• [What is expected]:
Please print nothing but the lines from the one with "Given: Click the" to the last line of the records below, and omit pictures.

• [Supplied information]:
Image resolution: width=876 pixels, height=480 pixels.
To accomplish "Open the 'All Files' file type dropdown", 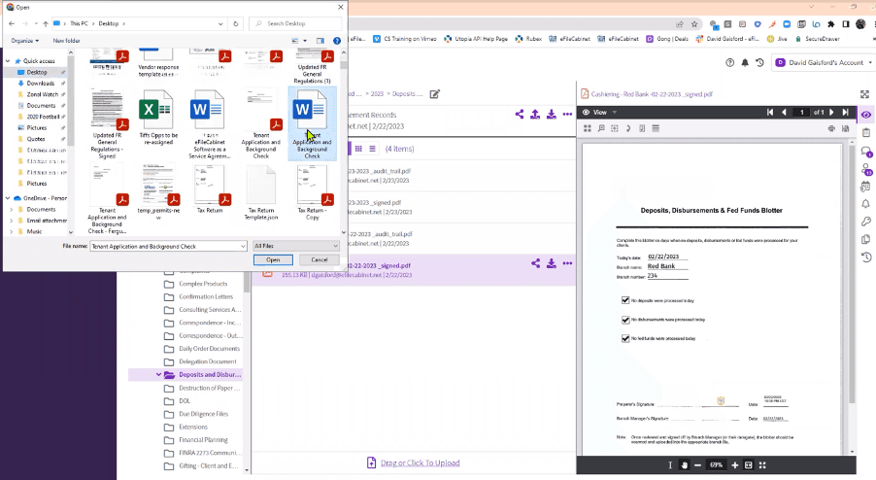I will click(295, 247).
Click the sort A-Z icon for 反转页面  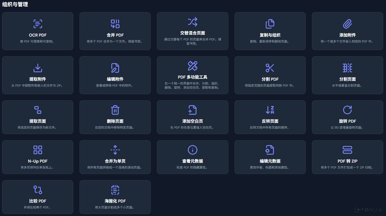270,110
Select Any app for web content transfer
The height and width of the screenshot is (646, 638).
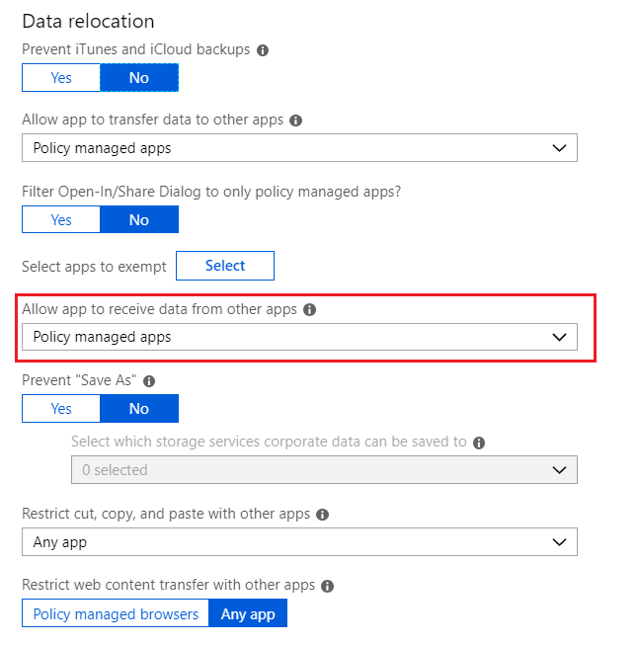point(248,613)
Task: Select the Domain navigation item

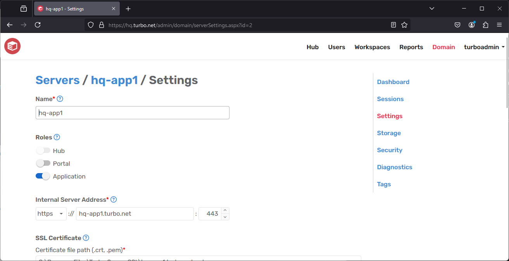Action: tap(443, 47)
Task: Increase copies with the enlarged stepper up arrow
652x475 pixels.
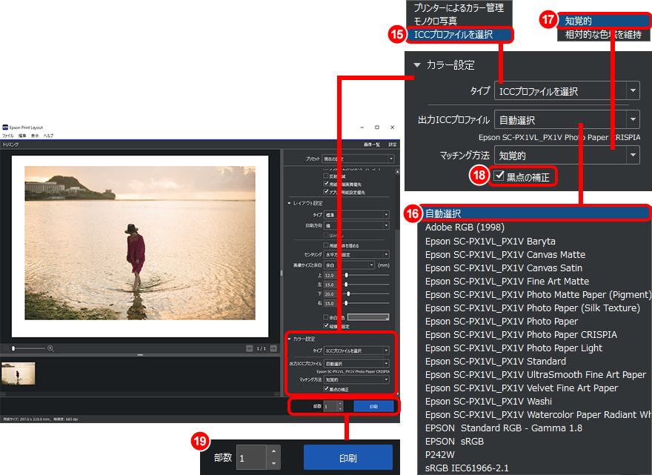Action: coord(273,451)
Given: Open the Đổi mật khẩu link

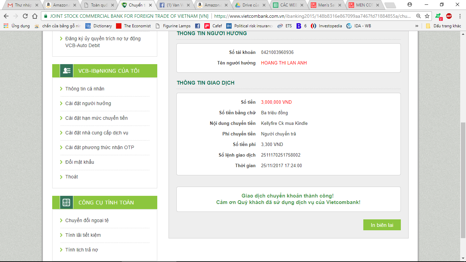Looking at the screenshot, I should (79, 162).
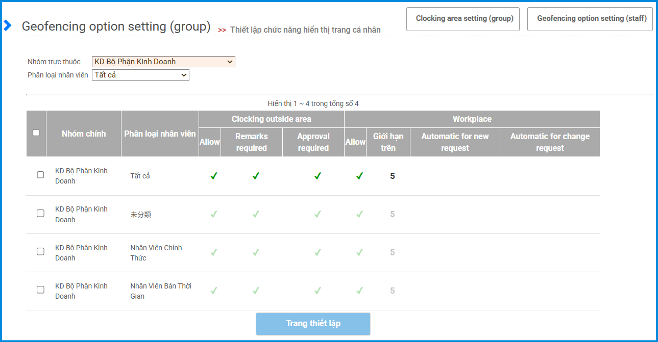658x342 pixels.
Task: Click Approval required checkmark in 未分類 row
Action: click(x=318, y=214)
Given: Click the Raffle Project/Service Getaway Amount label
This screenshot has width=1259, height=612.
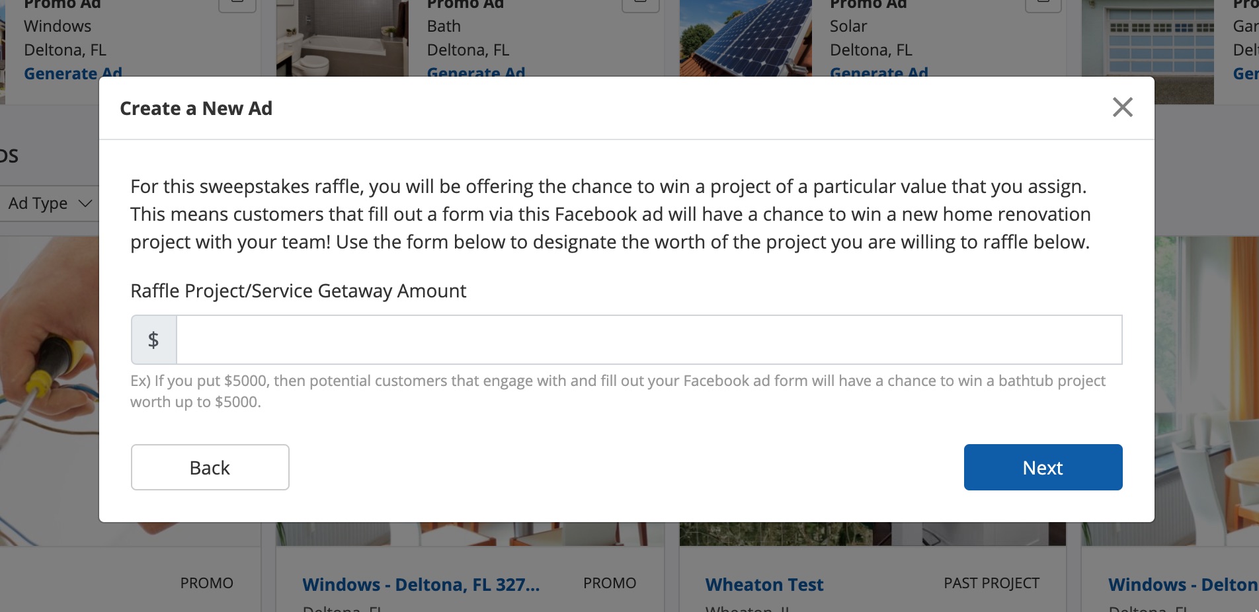Looking at the screenshot, I should coord(298,291).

• [Reply]:
Given: Click the Raffle Project/Service Getaway Amount label
This screenshot has width=1259, height=612.
Looking at the screenshot, I should coord(298,291).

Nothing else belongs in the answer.